Every Cloud has a Silver Lining or frankly no lining at all
Saturday 24th February 2018
A recent report in the IT Security press highlighted "2017 was the worst year regarding number of breaches and data compromises. By one estimate, there were 5,207 breaches in total - a 20% increase from the previous high in 2015. Cloud security incidents dominated headlines during the year, with Amazon Web Services (AWS) data exposures becoming a recurring theme." (Cloud Security blog)
Recent exposures in the press such as Tesla's AWS S3 hack and FedEx's AWS S3 data breach are just showing that Cloud computing remains a seriously complex issue for use as an Enterprise IT asset.
There have been many other high-profile cases (such as the Los Angeles times) where CryptoMining software infected insecure Cloud environments. Here, the hackers responsible are using Cloud computing hardware to run their mining software by hacking an organisation's web services, while the organisation paying the bills pay for that hijacked processing too.
As we've highlighted in the past, "in the old days" we used to all have our computer equipment within our company premises which meant we could control it, but we would have to maintain it too.
More recently, with the advent of Cloud computing, the mass maintenance of hardware in large data centers supporting our IT applications has brought certain elegances about equipment life and failure modes....making them someone else's problem.
However, by now relying on those Cloud resources it is all too easy to miss out on some of the vital security procedures that need to go along with this technology. High profile exposure has shown, for example, that Amazon S3 buckets might still be left insecure by users and therefore open to the World for their nefarious access and activities.
Albeit these problems may not have existed when equipment was on-premises, but if they were, we could tackle these issues close to hand while we could see them and audit them.

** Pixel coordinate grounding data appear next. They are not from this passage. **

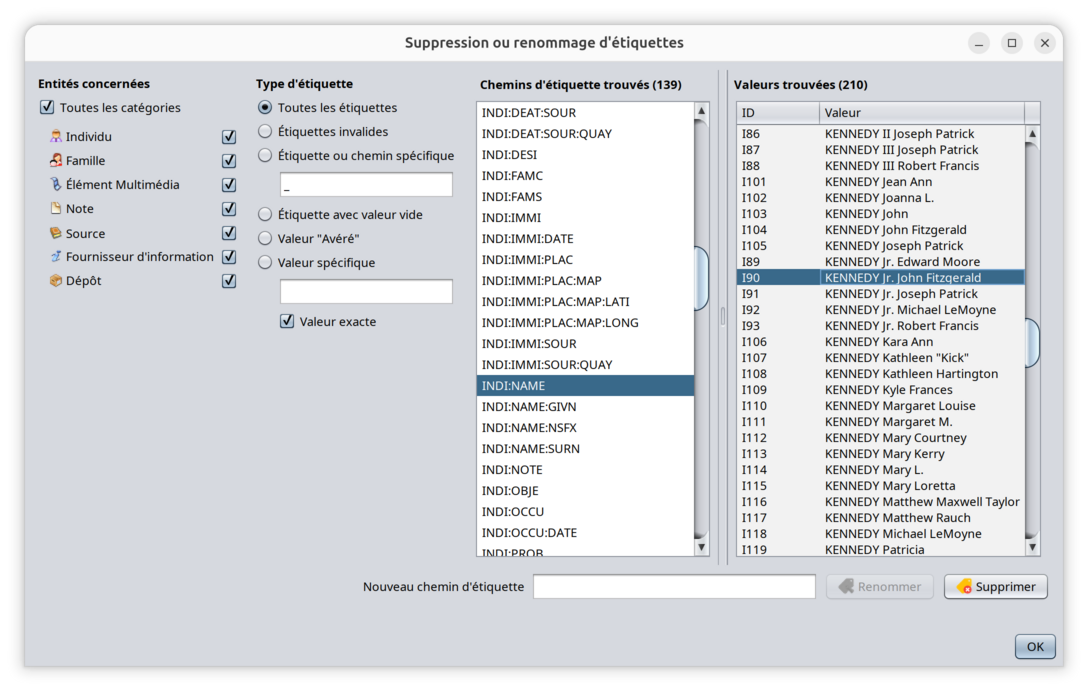Screen dimensions: 1088x691
Task: Click the Note entity icon
Action: click(56, 209)

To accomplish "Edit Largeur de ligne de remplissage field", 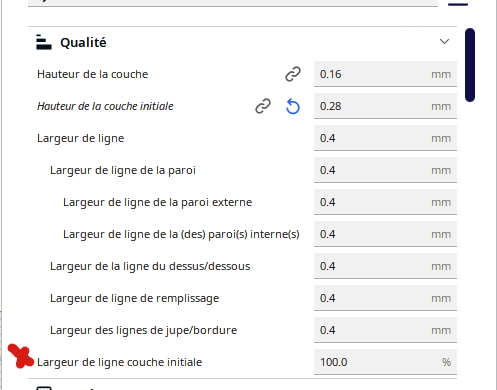I will [385, 298].
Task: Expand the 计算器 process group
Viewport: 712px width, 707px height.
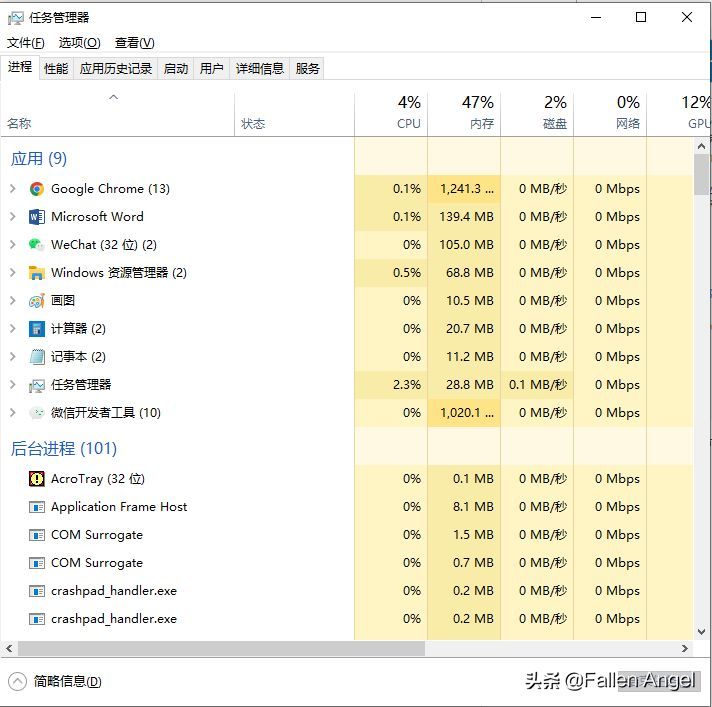Action: (13, 329)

On another online resource WeLiveSecurity, it has been pointed out that "friendly" hackers are acting as vigilantes to place messages onto corporate IT held in insecure AWS S3 buckets (https://www.welivesecurity.com/2018/02/22/unsecured-amazon-s3-buckets-expose-private-data/), and they are doing this to get around being harangued by the IT owners for exposing their shortcomings by public airing.
Whether harmlessly defacing a corporate IT to highlight an issue is right or not is a different matter, but this is starting to show an incredible number of organisations who are not securing their Cloud IT assets.
Because of the way the Internet works, all Cloud equipment is effectively accessible to anyone (because the owner can also get to it remotely) unless measures are put in place to restrict that access. As IT applications are hosted on these Cloud environments, these IT applications are open to connections from any computer that can access its host machine and network port, and these applications are practically advertising that information to the World.
The settings and other security applications required to properly secure an organisation's IT infrastructure in a Cloud environment are here today and very real, yet appear to be missing from many Cloud installations. Why?
It is all too easy to just create the software and application versions of the previous corporate IT infrastructure within a Cloud environment, but equally easy to completely forget the extent of trust placed in an [open] physical infrastructure located in another company's premises - which could be in any geography.
It can be easy to neglect the transition of the previous security architecture to the Cloud platform. For example; Group Policy Objects, Firewalls, physical segregation, network monitoring or in this case, connection monitoring on a Cloud, etc. IT needs to extrapolate their security architecture for transition into a potentially hostile external physical infrastructure and improve it where possible.
So there is a mix of misunderstanding of where trust boundaries lie, but also errors are being made when transitioning to a Cloud environment, and the Amazon S3 buckets problem highlighted recently, is only one example of this.
It would be far better for companies transitioning to cloud-based applications and services, perform regular soul-searching audits on their Cloud reliance, and follow our pattern for examining security holes, Detect, Analyze, Defend.